DIE ZEIT: Sir Simon, warum steht klassische Musik unter so hohem Rechtfertigungsdruck?
Simon Rattle: Fragen Sie mich etwas Leichteres.
ZEIT: Vor 20 Jahren kam der Dokumentarfilm ins Kino, er begleitete ein von Ihnen initiiertes Projekt der Berliner Philharmoniker, deren Chefdirigent Sie damals waren. 250 Schüler, größtenteils an Berliner Problemschulen, studierten Igor Strawinskys Ballett ein. Man kann den Schülern dabei zusehen, wie sie wachsen und Selbstbewusstsein entwickeln. Wollten Sie damit beweisen: Klassik ist nicht nur schön, sondern auch nützlich?

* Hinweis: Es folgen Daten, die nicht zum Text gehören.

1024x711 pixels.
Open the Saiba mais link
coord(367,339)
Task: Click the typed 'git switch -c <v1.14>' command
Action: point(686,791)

Rattle: Wir hatten gar nicht vor, den Film zu machen, anfangs war nur das Ballettprojekt selbst geplant. Mir war wichtig, Musik auch für andere Menschen zugänglich zu machen als die, die wir ohnehin erreichen. Um das nötige Geld aufzutreiben, hatte ich ein denkwürdiges Treffen mit einem Manager einer großen Bank. Ich erzählte ihm von der Idee, er fragte nur: Wie viel brauchen Sie? Ich nannte eine Summe, er sagte: Gut, wir probieren das. Solche Termine hat man nicht sehr oft im Leben
ZEIT: Ist das der Grund, weshalb es den Film dann doch gab?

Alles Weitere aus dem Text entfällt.